FDP in der Dauerkrise: Strack-Zimmermann greift nach Parteivorsitz

Nach den verlorenen Landtagswahlen in Baden-Württemberg und Rheinland-Pfalz soll die Europaabgeordnete Marie-Agnes Strack-Zimmermann Parteichef Christian Dürr das Misstrauen ausgesprochen und sich selbst als Parteovorsitzende ins Spiel gebracht haben.
Das berichtet der Spiegel unter Berufung auf Teilnehmer eines Treffens am Montagvormittag im FDP-Präsidium, bei dem Strack-Zimmermann angeboten haben soll, als Teil einer Doppelspitze den Parteivorsitz zu übernehmen. Demnach sagte die Ukraine-Hardlinerin, sie stehe für das Vorsitzenden-Amt an der Seite einer zweiten Person zur Verfügung.

Bislang sieht das FDP-Statut die Bildung einer Doppelspitze nicht vor. Allerdings liegt laut Spiegel ein entsprechender Antrag für den Bundesparteitag Ende Mai vor.
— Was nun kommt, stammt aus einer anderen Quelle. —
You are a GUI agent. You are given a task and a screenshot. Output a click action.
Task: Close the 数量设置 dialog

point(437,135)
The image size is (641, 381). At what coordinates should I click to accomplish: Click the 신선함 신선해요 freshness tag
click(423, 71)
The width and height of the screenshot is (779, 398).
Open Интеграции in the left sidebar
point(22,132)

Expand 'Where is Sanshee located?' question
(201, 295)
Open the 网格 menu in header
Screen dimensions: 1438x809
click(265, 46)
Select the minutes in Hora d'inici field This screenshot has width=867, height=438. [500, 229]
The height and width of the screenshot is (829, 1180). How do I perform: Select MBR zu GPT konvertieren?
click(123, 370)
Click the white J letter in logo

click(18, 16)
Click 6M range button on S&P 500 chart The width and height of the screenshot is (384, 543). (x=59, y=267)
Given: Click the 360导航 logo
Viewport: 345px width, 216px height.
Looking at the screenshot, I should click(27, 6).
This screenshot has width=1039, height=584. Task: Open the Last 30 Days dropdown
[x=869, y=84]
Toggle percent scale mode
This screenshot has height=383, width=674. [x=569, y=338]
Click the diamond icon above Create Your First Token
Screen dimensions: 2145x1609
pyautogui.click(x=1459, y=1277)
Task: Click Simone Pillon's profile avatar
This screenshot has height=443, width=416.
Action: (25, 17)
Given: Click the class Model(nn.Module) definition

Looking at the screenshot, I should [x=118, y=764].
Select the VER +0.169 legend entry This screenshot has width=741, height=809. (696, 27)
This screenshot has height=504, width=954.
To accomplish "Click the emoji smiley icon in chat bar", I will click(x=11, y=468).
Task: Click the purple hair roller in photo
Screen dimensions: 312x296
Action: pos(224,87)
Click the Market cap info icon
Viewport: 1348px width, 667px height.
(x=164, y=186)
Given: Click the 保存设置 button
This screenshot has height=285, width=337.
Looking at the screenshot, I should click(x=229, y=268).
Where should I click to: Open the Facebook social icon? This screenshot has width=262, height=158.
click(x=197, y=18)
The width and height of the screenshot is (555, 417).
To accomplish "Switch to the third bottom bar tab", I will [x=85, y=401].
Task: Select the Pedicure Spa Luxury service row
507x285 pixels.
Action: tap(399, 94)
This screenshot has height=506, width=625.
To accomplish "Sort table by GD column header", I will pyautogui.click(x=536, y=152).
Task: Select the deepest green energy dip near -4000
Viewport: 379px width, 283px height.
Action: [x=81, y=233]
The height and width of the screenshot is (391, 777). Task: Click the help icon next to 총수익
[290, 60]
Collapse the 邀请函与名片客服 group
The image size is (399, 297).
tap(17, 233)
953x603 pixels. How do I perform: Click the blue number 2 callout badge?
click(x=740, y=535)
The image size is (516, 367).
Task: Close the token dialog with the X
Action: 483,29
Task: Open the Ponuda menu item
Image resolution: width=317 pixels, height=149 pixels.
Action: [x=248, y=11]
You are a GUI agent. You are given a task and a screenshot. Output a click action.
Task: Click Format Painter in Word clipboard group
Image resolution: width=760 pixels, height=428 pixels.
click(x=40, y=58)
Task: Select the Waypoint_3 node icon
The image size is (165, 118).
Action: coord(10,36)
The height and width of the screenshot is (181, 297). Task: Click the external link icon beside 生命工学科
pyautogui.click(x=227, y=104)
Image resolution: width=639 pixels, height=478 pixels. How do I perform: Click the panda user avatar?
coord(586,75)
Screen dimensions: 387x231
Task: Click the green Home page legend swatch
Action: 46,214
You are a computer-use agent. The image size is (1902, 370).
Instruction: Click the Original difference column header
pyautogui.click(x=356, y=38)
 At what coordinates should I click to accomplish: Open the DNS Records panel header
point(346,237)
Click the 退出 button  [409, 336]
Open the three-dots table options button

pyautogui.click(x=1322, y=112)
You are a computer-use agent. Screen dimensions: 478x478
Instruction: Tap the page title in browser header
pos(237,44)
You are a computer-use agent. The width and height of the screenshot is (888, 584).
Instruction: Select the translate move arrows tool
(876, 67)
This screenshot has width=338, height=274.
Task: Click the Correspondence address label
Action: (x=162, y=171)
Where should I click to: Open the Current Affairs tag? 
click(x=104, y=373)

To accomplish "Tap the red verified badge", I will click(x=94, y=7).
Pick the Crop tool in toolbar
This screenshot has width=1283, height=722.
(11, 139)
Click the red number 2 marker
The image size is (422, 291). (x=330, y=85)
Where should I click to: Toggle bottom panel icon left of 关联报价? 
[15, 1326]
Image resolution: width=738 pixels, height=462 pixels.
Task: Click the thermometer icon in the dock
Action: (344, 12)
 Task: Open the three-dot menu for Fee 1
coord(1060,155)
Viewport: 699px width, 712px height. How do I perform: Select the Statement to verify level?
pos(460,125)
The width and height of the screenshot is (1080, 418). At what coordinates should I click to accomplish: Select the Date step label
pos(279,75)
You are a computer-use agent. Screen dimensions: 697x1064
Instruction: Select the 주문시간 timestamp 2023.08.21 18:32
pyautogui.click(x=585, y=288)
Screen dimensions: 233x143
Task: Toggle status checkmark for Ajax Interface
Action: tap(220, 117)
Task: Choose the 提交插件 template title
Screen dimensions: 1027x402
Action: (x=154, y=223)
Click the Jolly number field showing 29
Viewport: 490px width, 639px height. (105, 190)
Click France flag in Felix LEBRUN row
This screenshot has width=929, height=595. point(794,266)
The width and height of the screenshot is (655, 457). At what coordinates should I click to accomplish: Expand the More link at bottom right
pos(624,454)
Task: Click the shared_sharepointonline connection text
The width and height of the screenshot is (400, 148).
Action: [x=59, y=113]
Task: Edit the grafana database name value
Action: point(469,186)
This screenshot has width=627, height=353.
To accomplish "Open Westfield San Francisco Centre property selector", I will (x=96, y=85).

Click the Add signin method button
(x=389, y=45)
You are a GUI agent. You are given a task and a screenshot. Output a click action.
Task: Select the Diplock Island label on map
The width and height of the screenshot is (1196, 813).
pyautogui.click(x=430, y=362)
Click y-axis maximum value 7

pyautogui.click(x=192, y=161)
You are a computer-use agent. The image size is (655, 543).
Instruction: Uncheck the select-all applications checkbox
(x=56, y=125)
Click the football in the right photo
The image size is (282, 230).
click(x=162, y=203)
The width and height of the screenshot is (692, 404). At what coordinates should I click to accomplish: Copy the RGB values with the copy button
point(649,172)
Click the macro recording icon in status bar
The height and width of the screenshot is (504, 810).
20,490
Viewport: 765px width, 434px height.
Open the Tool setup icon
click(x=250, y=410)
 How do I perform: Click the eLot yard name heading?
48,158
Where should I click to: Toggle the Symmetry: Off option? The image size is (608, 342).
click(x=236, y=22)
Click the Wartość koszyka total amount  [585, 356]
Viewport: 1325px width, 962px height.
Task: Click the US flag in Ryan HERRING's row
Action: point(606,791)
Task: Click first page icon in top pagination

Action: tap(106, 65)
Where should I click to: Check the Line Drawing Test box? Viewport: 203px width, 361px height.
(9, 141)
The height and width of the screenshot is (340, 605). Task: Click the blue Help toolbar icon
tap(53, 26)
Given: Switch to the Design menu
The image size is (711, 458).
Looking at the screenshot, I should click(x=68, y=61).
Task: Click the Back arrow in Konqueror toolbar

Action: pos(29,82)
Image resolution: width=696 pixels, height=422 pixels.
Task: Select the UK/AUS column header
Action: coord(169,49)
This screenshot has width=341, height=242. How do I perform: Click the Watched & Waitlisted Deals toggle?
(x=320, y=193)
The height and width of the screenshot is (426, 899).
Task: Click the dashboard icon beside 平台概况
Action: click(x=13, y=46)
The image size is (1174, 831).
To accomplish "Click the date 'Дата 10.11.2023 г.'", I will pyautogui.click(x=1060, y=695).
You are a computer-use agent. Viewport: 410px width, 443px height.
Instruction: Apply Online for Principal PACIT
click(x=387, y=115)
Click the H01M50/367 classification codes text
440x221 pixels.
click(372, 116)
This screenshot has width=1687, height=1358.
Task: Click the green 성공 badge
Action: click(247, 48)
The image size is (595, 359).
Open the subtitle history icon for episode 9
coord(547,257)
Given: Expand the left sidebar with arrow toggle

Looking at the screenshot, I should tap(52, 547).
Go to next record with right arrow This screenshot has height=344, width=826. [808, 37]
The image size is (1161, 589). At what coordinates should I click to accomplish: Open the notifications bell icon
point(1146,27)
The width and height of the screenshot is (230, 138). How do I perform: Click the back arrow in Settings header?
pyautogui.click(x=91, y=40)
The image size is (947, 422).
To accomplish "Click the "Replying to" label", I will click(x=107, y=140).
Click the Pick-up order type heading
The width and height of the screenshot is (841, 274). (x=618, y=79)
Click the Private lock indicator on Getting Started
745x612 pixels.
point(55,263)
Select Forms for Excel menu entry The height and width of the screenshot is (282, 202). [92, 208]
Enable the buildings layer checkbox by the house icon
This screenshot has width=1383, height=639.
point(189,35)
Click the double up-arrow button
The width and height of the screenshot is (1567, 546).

Weder Parteichef Dürr noch Generalsekretärin Nicole Büttner haben bislang zu Erkennen gegeben, freiwillig auf ihre Ämter verzichten zu wollen. Sie hatten die Führung der Partei vor zehn Monaten übernommen, nachdem die FDP aus dem Bundestag ausgeschieden war.
Doch die Liberalen kommen nicht aus dem Krisenmodus. Nachdem die FDP vor zwei Wochen in Baden-Württemberg erstmals den Wiedereinzug in den Landtag verpasst hatte, flog sie am Sonntag auch aus dem Landtag von Rheinland-Pfalz – und damit aus der Landesregierung. Nur noch in Sachsen-Anhalt sind die Liberalen an einer Regierung beteiligt, während sie in 10 von 16 Landesparlamenten nicht mehr vertreten sind.
Für einen Wechsel an der Parteispitze zeichnet sich bisher keine Mehrheit ab. Neben Rüstungslobbyistin Strack-Zimmermann gilt der Parteivize und nordrhein-westfälische Landeschef Henning Höne als möglicher Kandidat. Parteivize Wolfgang Kubicki hat bislang kein Interesse zu erkennen gegeben, die Liberalen als Parteichef aus der Krise führen zu wollen.